■ The request
Show every line from the listing below that contains the word "sink", copying each one unchanged.

Stored dataset items
────────────────

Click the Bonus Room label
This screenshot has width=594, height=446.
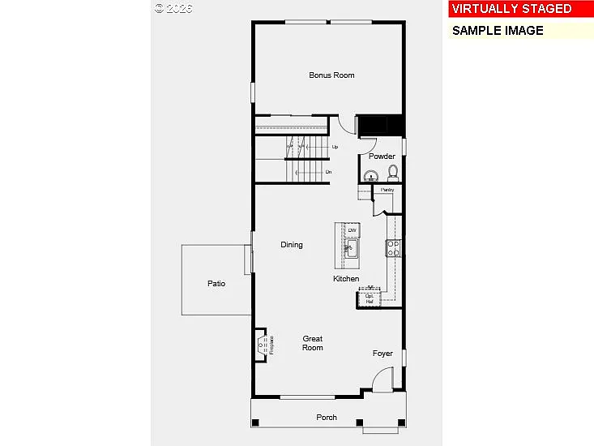(331, 75)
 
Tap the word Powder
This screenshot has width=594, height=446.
(382, 157)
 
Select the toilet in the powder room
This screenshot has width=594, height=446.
(393, 173)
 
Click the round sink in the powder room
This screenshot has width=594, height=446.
(372, 175)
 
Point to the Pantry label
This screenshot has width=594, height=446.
(387, 190)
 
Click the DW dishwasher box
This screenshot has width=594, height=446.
(352, 231)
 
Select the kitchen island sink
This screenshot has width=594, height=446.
(353, 248)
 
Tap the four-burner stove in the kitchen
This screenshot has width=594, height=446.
(393, 248)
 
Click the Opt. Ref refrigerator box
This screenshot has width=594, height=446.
(370, 298)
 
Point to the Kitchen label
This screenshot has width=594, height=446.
(346, 279)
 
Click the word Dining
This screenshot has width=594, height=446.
(292, 245)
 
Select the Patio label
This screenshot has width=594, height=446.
(216, 284)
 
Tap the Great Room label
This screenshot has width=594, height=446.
(313, 343)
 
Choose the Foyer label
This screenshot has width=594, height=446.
(382, 354)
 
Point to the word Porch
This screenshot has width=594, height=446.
(327, 418)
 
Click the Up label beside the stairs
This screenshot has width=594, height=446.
(335, 147)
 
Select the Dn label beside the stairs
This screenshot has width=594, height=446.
(328, 172)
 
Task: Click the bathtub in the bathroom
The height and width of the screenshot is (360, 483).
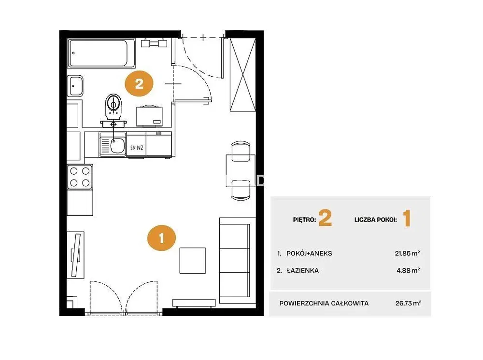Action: (101, 53)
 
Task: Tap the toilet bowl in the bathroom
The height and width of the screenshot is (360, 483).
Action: (114, 107)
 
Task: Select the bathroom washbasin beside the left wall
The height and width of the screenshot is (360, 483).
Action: (75, 86)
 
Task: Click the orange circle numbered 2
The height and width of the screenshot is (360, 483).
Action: (139, 83)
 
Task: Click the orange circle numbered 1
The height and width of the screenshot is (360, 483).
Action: (161, 238)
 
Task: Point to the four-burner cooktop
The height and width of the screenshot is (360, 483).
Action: (80, 177)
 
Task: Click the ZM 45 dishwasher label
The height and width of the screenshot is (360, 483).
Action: (137, 148)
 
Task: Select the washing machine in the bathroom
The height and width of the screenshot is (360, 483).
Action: (149, 116)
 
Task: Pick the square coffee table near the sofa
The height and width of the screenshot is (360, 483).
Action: (193, 260)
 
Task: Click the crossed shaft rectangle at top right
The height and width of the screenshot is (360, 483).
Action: (243, 74)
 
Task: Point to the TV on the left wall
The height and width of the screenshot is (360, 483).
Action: (76, 255)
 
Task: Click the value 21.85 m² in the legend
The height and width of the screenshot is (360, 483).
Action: (407, 253)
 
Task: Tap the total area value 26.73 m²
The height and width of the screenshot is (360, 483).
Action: (408, 303)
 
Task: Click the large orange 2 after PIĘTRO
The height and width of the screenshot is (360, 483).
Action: (325, 218)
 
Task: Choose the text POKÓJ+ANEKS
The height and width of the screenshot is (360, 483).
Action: (309, 253)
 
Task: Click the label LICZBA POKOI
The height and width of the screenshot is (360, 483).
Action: (375, 220)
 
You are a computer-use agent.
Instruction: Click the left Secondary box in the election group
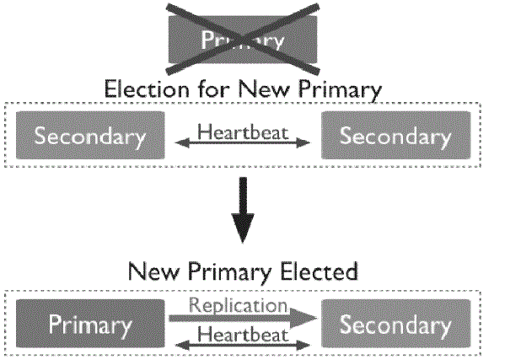[89, 136]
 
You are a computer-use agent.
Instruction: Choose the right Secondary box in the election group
[395, 136]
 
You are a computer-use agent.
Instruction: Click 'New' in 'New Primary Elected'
[150, 271]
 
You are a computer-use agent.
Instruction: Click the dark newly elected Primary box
[89, 324]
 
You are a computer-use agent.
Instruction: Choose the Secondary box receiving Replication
[395, 324]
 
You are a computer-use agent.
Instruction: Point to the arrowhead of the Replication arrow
[304, 319]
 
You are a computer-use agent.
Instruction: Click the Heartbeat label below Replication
[242, 334]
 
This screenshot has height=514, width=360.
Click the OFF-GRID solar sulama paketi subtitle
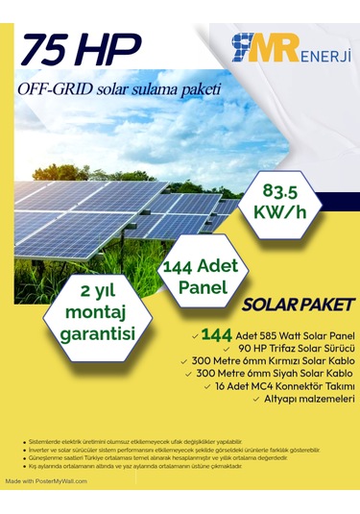pyautogui.click(x=119, y=89)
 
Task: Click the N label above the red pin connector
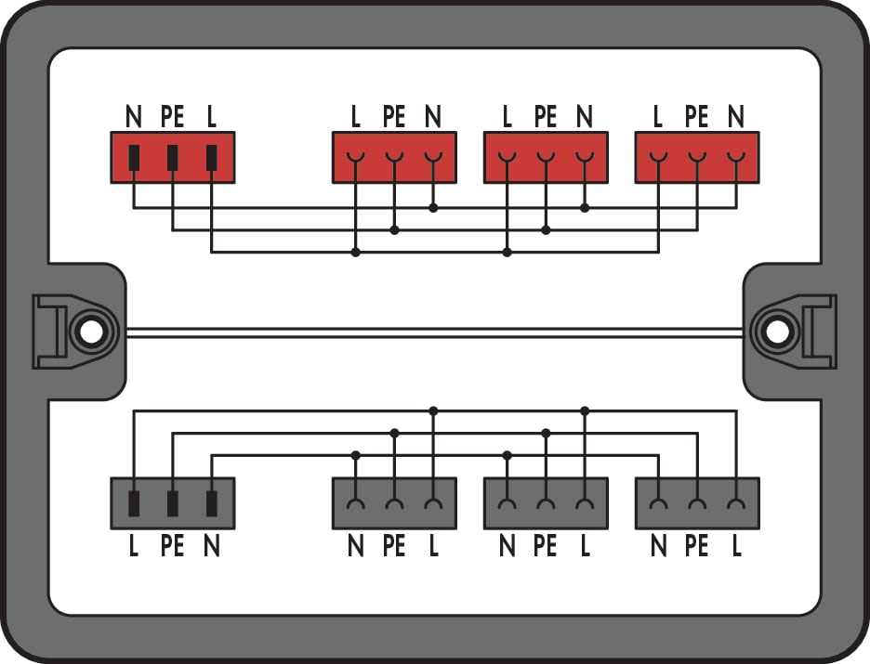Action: point(134,116)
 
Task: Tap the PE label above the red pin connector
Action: point(173,116)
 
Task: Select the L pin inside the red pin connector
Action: point(211,157)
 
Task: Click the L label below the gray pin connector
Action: point(134,546)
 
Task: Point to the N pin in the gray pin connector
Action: point(211,503)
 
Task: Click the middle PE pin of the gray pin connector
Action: point(173,503)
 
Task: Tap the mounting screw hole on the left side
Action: point(91,332)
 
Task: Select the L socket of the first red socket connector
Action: point(356,158)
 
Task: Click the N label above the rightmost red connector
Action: point(736,116)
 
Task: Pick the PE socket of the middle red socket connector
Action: point(546,158)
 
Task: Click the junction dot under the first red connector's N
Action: point(433,208)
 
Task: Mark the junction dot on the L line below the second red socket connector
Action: point(507,253)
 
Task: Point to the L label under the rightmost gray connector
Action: point(736,546)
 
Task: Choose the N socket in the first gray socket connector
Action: point(356,503)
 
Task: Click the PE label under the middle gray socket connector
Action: point(546,546)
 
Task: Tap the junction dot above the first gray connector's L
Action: point(433,410)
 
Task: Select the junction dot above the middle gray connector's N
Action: point(507,456)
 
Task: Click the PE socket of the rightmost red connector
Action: point(697,158)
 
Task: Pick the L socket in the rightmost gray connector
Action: point(736,503)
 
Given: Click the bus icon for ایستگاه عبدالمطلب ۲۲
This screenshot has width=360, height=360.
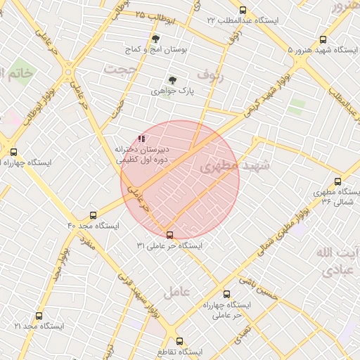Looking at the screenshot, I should pos(243,10).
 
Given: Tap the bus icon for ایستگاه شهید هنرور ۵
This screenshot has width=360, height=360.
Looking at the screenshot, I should pos(323,40).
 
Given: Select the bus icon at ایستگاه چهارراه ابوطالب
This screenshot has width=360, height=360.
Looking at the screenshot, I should pos(13,151).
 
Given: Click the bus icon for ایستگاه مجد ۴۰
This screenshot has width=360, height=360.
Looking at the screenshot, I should pos(94,215).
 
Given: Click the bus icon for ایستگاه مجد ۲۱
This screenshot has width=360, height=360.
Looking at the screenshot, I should pos(38,316).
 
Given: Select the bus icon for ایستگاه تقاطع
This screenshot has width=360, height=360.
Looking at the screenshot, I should pos(179,340).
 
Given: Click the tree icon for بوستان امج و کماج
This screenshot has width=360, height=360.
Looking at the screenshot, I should pos(155,39).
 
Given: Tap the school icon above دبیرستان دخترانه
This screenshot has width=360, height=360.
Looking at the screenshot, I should pos(141,139).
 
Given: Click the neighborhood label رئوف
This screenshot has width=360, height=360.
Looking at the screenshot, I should pos(209,73).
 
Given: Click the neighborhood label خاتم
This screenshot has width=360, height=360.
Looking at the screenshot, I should pos(17,73).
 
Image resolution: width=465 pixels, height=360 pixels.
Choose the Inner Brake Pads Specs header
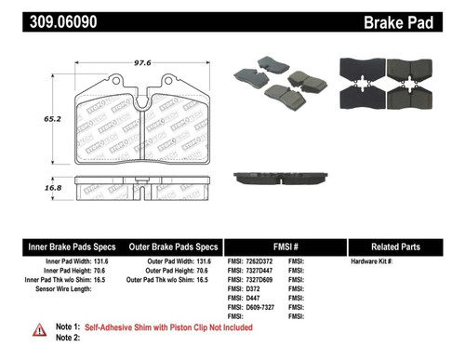(x=72, y=247)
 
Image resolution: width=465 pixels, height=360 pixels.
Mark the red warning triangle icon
(x=39, y=330)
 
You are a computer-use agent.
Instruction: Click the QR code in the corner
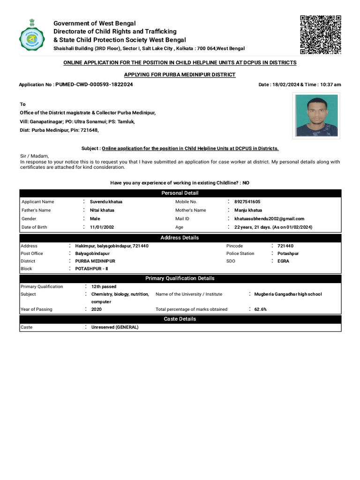point(320,35)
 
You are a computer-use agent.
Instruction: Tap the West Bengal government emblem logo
point(32,37)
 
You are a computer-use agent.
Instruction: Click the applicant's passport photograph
point(316,115)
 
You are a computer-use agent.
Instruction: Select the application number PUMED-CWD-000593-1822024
point(94,84)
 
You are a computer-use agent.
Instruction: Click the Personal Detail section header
point(180,193)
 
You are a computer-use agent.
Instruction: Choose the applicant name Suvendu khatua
point(106,202)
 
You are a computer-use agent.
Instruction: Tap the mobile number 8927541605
point(247,202)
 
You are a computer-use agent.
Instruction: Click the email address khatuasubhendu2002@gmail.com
point(269,218)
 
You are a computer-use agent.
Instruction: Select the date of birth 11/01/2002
point(102,227)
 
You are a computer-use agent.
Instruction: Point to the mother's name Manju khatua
point(248,210)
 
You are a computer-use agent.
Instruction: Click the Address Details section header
point(180,238)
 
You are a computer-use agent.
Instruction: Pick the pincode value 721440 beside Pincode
point(285,246)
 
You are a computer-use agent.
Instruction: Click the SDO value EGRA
point(283,261)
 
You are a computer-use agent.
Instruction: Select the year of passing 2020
point(96,309)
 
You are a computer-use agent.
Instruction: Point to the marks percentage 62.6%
point(261,309)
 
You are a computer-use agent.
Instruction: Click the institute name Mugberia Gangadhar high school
point(288,294)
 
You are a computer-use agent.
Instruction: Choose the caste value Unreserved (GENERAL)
point(115,327)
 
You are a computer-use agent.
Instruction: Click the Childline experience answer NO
point(246,183)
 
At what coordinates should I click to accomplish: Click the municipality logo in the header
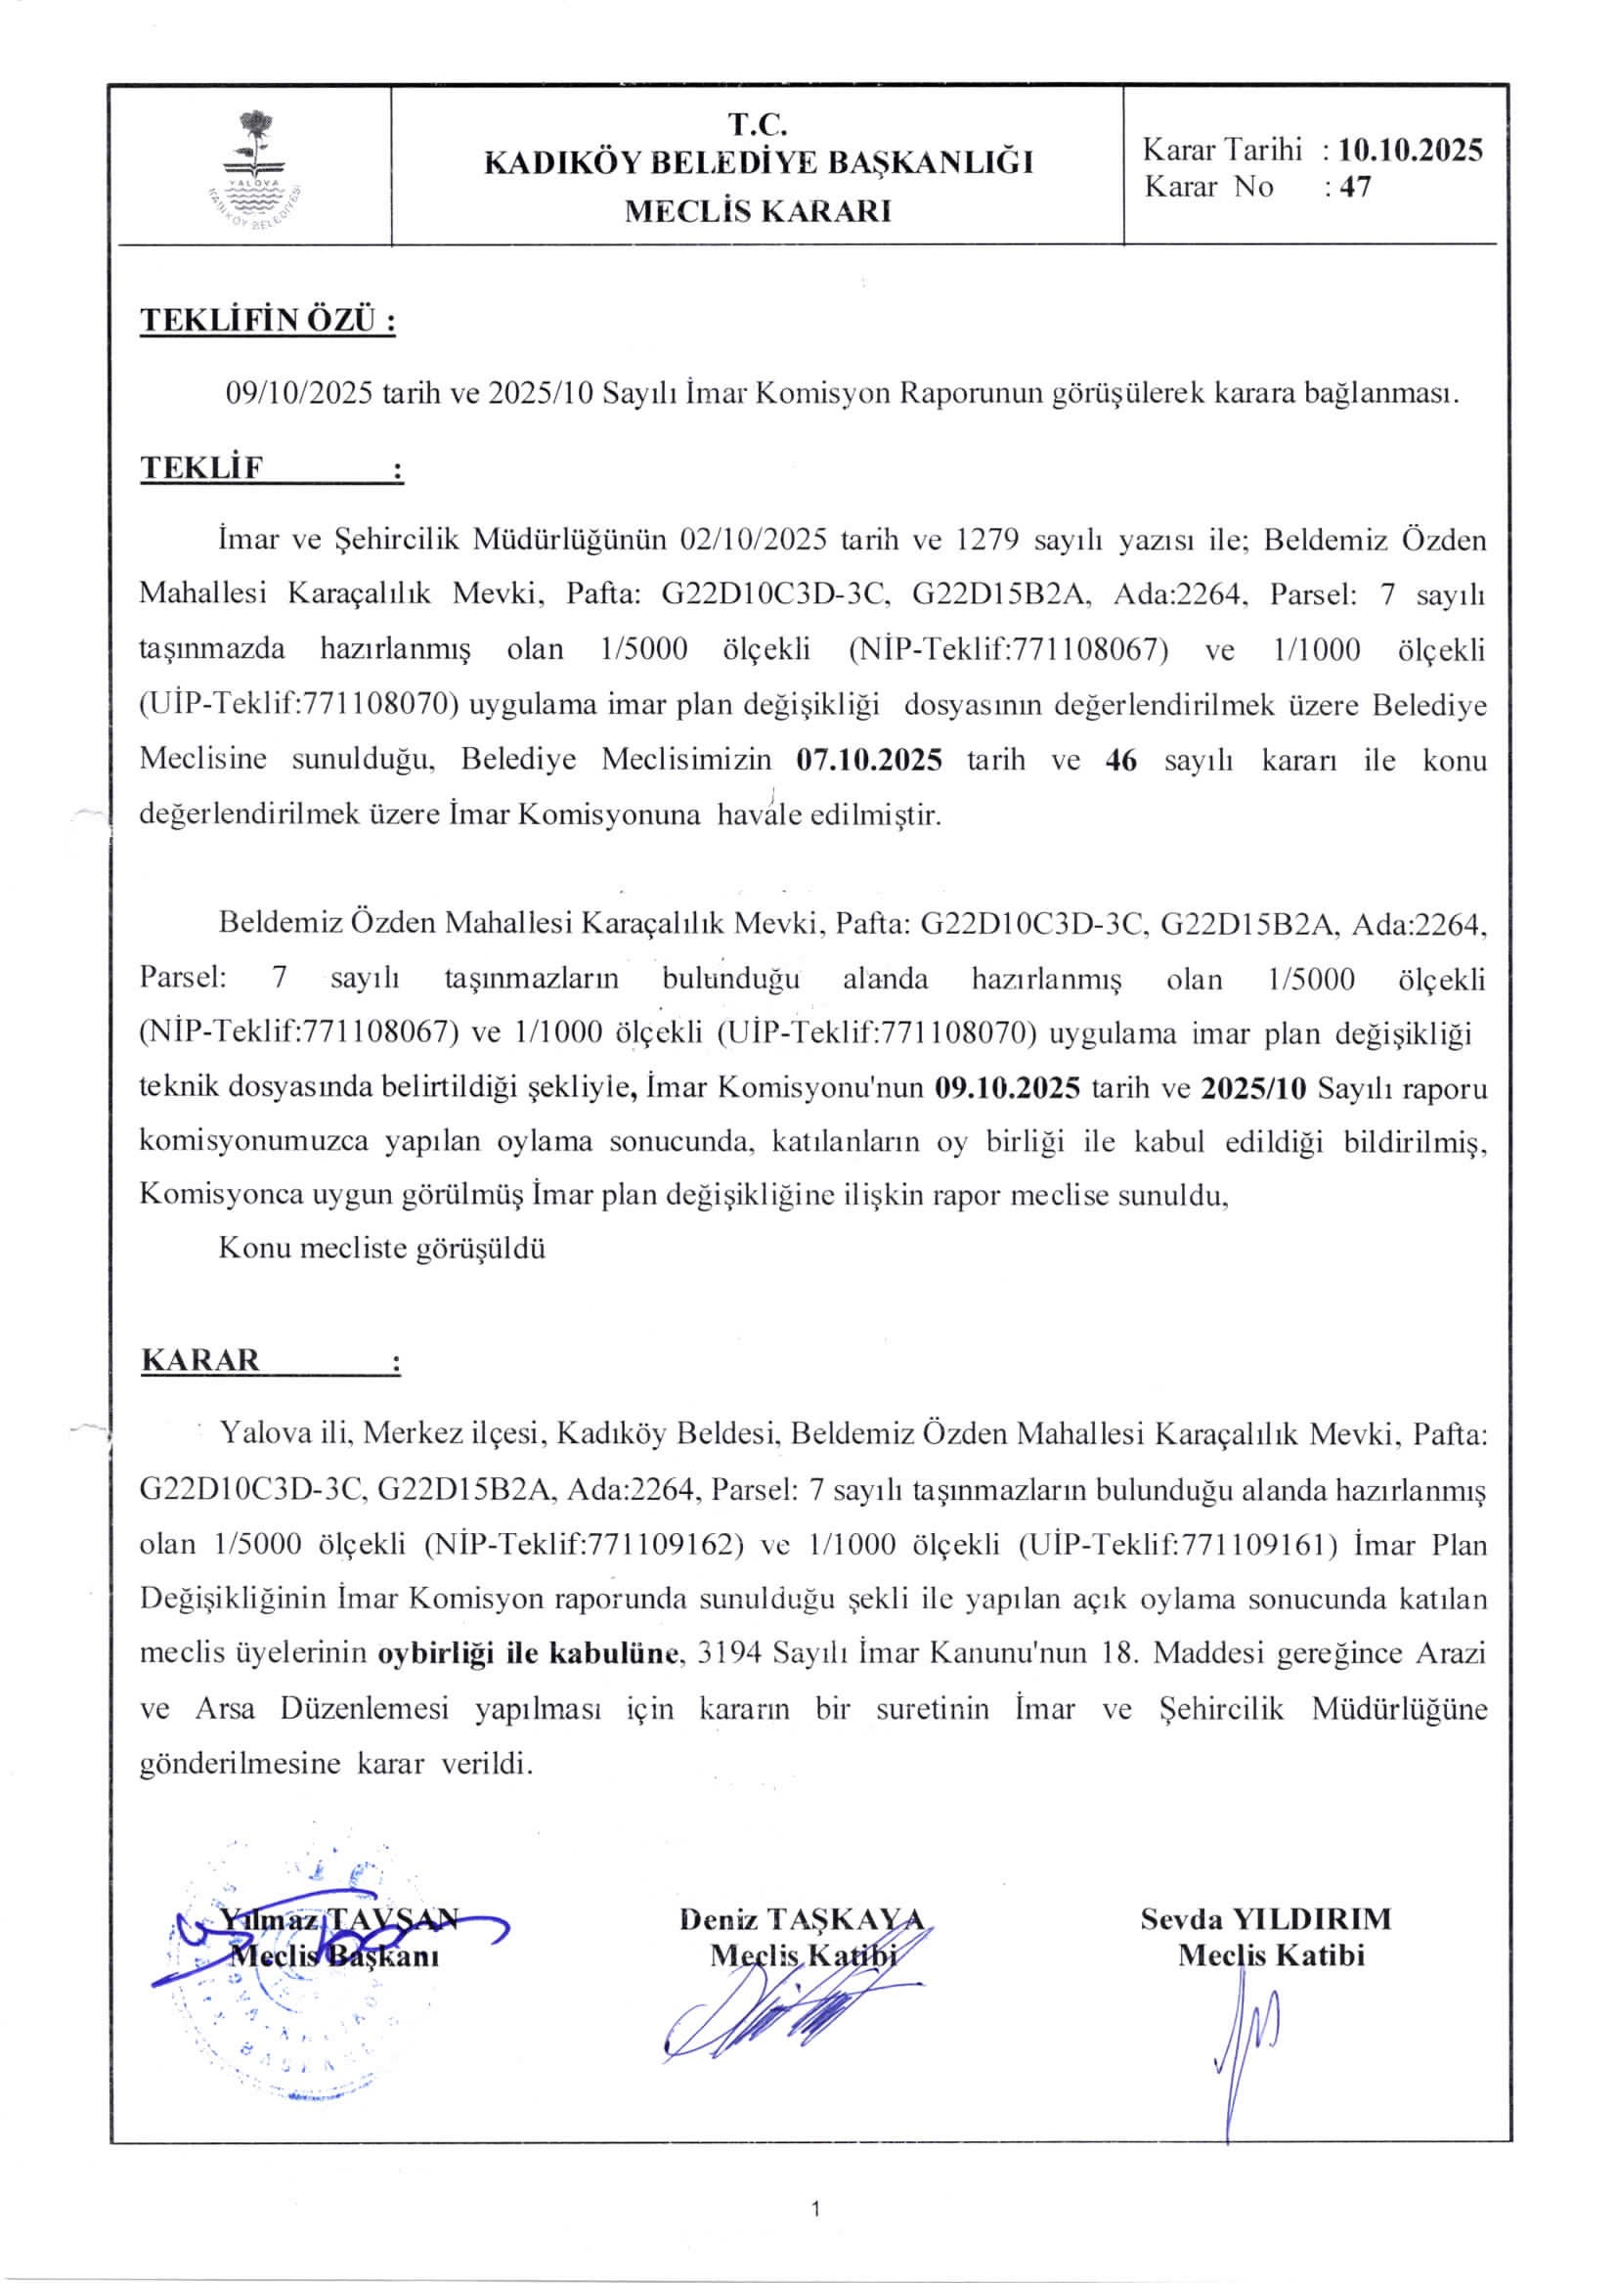tap(255, 169)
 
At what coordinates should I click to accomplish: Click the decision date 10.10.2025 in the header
tap(1410, 151)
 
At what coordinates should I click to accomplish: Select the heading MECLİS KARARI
tap(758, 211)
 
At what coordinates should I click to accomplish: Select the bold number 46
tap(1121, 760)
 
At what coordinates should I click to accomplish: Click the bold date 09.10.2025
tap(1008, 1087)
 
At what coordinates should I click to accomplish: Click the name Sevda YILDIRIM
tap(1265, 1918)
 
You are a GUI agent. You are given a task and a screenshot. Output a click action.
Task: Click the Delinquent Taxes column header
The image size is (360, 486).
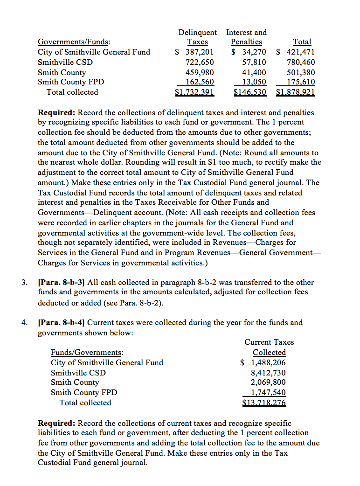(197, 37)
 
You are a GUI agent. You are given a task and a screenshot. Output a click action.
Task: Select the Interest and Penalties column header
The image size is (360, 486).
(246, 37)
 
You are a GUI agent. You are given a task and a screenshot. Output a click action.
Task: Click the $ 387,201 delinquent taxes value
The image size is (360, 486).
(194, 52)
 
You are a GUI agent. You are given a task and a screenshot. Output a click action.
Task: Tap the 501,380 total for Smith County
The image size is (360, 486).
(301, 72)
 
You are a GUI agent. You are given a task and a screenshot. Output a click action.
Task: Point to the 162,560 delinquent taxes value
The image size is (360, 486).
(200, 82)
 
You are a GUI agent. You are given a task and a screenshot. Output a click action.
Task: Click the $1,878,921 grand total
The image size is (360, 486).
(296, 92)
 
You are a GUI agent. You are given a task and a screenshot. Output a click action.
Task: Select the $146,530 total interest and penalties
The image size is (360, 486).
(249, 92)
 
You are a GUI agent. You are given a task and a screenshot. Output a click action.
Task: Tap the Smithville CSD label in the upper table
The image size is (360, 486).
(65, 62)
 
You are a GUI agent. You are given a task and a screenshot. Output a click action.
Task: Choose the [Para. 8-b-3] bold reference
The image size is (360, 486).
(61, 283)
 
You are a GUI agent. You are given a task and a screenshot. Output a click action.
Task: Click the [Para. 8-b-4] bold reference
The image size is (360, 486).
(61, 323)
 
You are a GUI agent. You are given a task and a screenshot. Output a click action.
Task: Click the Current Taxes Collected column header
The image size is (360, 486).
(269, 347)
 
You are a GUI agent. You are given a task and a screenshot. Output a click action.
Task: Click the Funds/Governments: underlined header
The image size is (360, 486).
(87, 353)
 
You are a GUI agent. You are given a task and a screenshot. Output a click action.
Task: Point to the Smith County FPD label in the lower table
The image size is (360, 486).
(84, 393)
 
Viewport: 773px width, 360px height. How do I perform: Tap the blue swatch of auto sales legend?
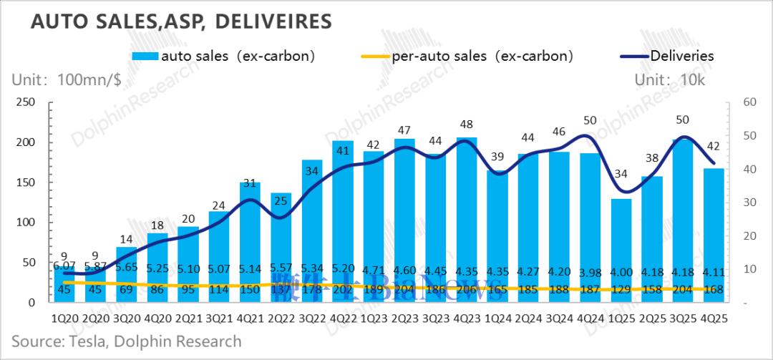click(146, 56)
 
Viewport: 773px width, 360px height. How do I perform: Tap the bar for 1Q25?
click(621, 250)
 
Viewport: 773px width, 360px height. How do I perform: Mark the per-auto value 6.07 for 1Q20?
click(64, 265)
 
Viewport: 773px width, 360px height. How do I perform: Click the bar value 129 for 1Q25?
click(621, 290)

────────────────

■ Task output
Click the round sink in the powder room
Select the kitchen island sink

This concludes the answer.